■ **Texto mostrado**:
= = =
Este último eslabón de la obediencia se rompió el 19 de abril, cuando el régimen de Ortega violentó de manera pública y descarada el compromiso más elemental de cualquier Estado, como es el de proteger a la población y preservar el patrimonio de la violencia legítima. En su lugar, utilizó la fuerza policial para atacar a quienes protestaban y al mismo tiempo privatizó los instrumentos de la violencia en favor de los sicarios de la JS y más tarde de las bandas de paramilitares.
En los días siguientes, el uso irracional de la fuerza y el incremento de los asesinados, dejó más clara la ruptura del vínculo entre el comportamiento del gobernante y los valores de la ciudadanía. En el debate natural entre obedecer y rebelarse, en el fuero interno de muchos nicaragüenses se impuso lo segundo debido a la brecha cada vez más evidenteentre el mandato de unas autoridades solo interesadas en aplastar a sangre y fuego las protestas, y los valores de libertad y justicia que socialmente ya estaban arraigados aunque llevaran muchos años en estado latente.
= = =
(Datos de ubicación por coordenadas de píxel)
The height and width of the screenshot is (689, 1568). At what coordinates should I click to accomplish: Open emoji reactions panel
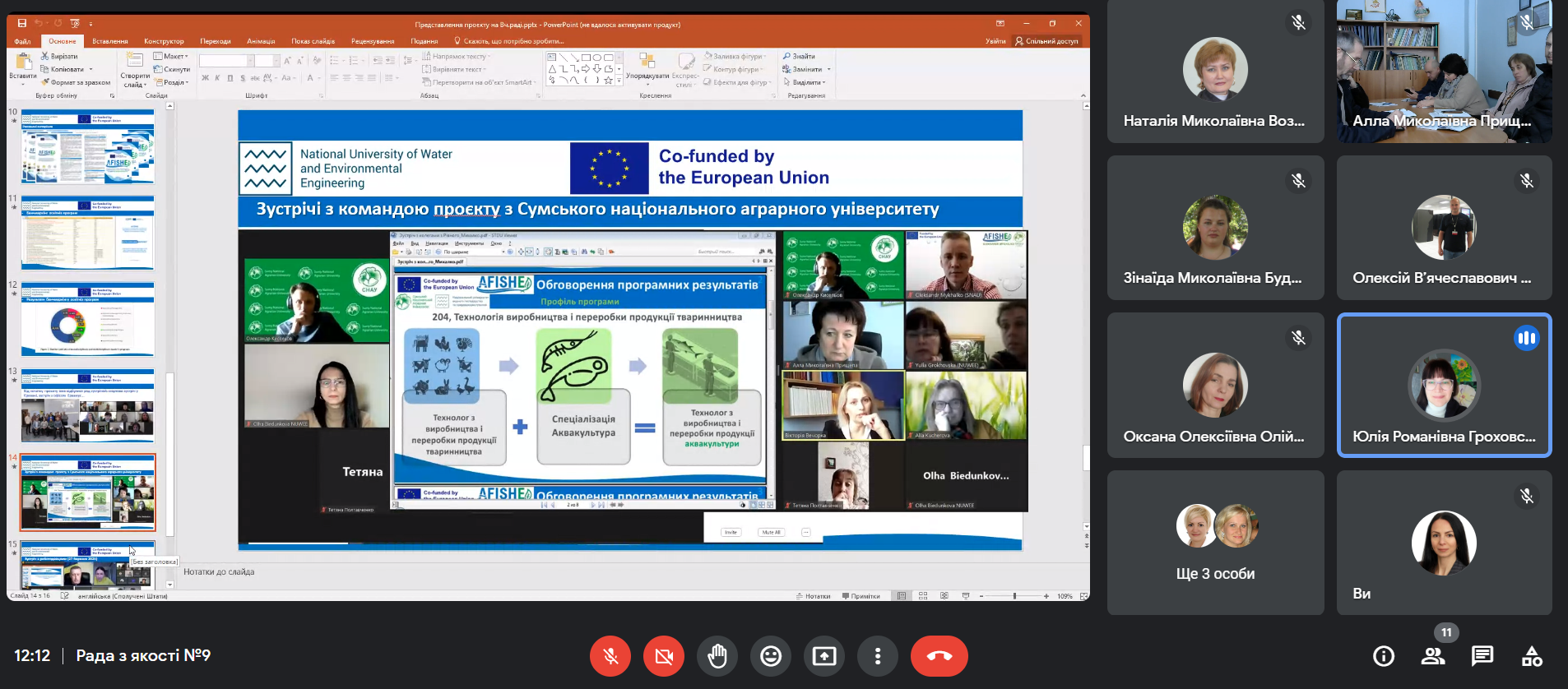[x=771, y=656]
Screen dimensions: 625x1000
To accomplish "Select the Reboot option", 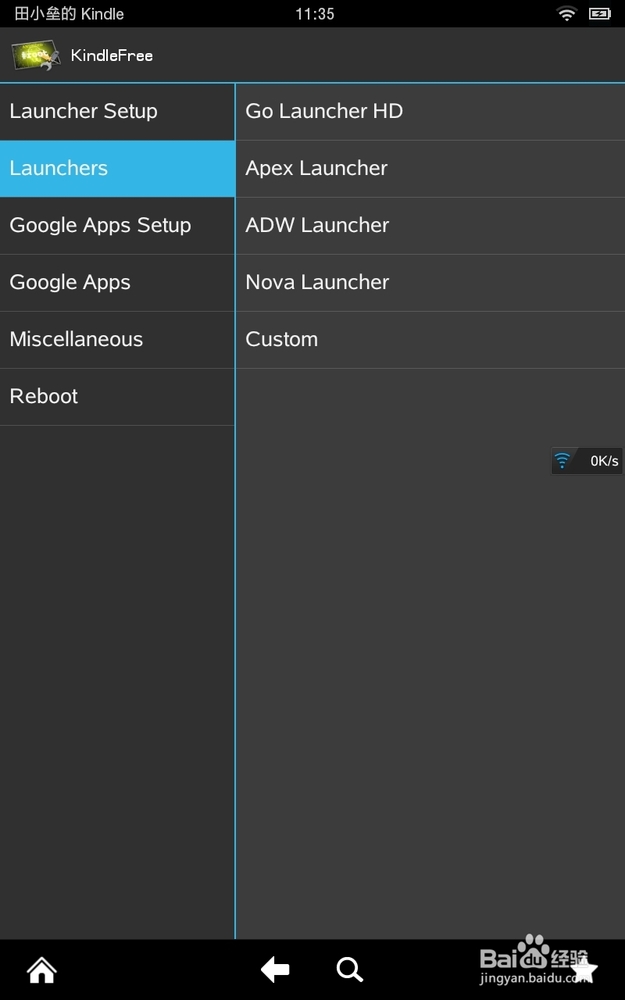I will click(117, 396).
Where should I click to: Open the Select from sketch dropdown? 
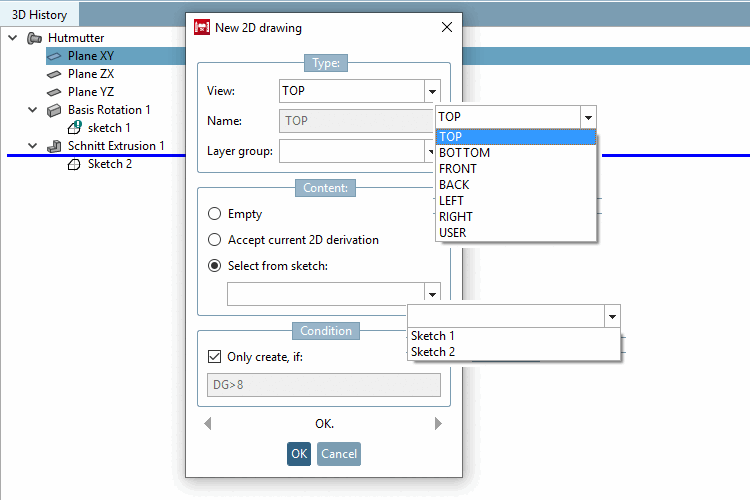tap(432, 294)
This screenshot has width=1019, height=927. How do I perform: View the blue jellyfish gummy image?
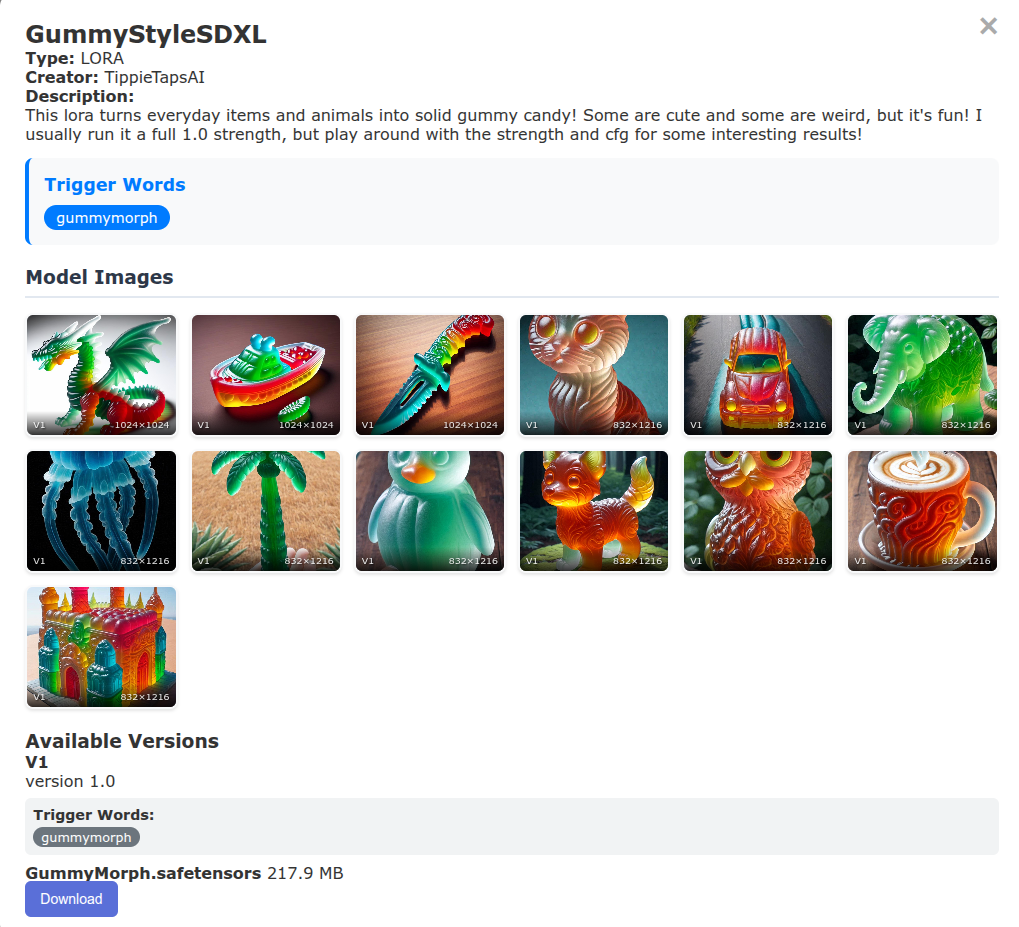101,511
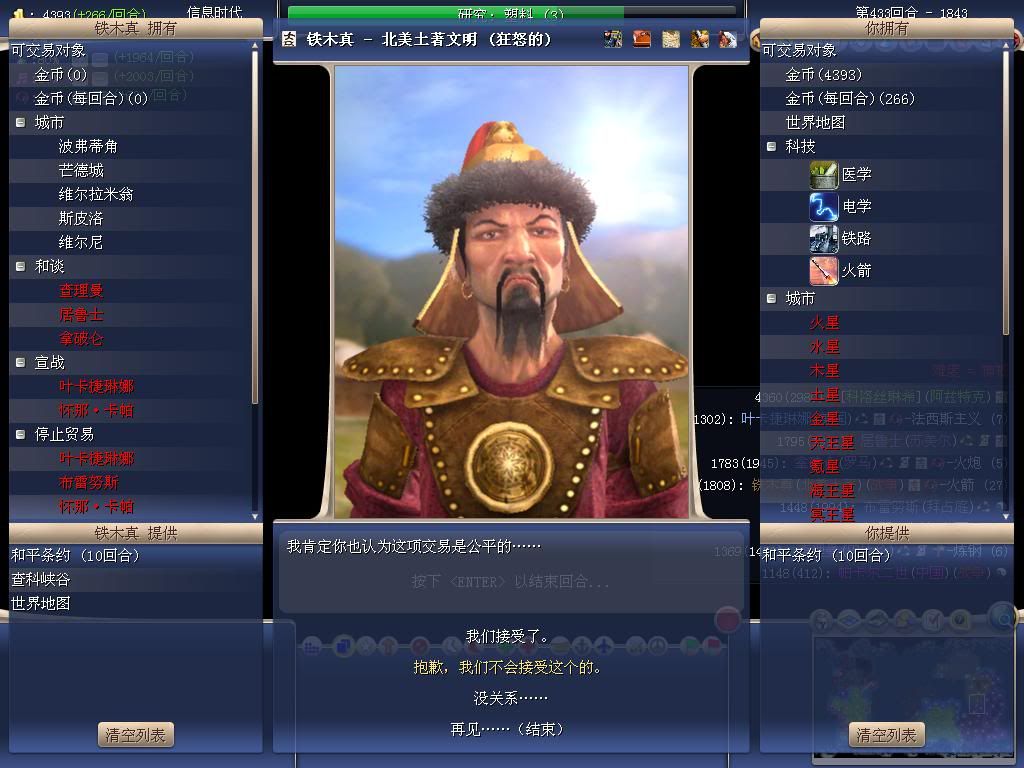Collapse the 科技 section in your list
Screen dimensions: 1024x768
(771, 146)
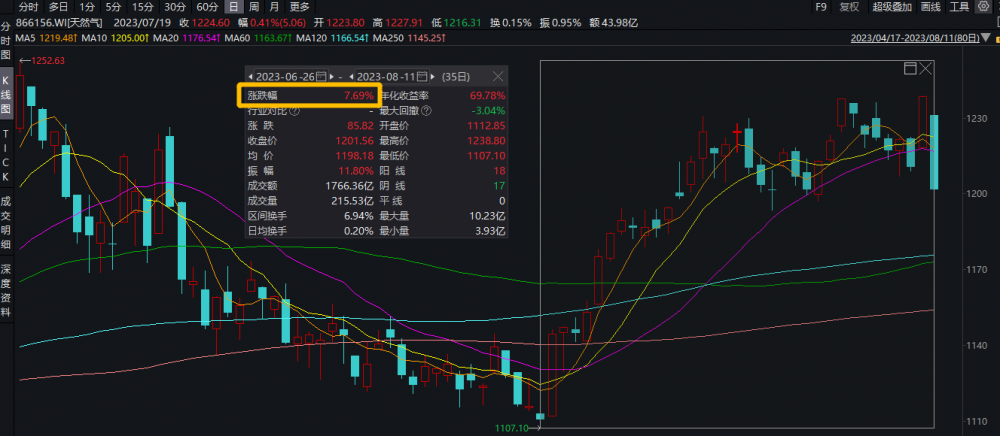Expand the date range triangle dropdown

coord(986,38)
= = =
■ **Lo que se pide**:
[1] Pasa al inglés esta oración del texto sobre el régimen de Ortega: "En los días siguientes, el uso irracional de la fuerza y el incremento de los asesinados, dejó más clara la ruptura del vínculo entre el comportamiento del gobernante y los valores de la ciudadanía."
[2] Retoma el texto sobre el régimen de Ortega justo después de su última oración y escribe cómo sigue.

■ **Resultados por tarea**:
[1] In the following days, the irrational use of force and the rising number of people killed made the break in the bond between the ruler's behavior and the citizens' values even clearer.

[2]
El deber de no obedecer se volvió un imperativo hasta para el menos sospechoso de estar comprometido en la lucha. Cada día se veía a nuevos actores en las calles; el espíritu de los estudiantes y la rebeldía de Monimbó contagiaron a personas de apariencia neutra como los empleados de sucursales bancarias y de los hospitales, a trabajadores del sector comercio que salían a las aceras para apoyar las caravanas, y las amas de casa que nunca se habían movilizado. Todos empuñaron su bandera azul y blanco, se multiplicaron las iniciativas de la rebelión en cualquier parte del país y con la ayuda invaluable de las llamadas redes sociales el desafío a la tiranía se volvió uno solo, las consignas convergieron en una sola reivindicación, y finalmente se derrumbaron los últimos escombros de la auto represión que el orteguismo todopoderoso y omnipresente había construido durante once años.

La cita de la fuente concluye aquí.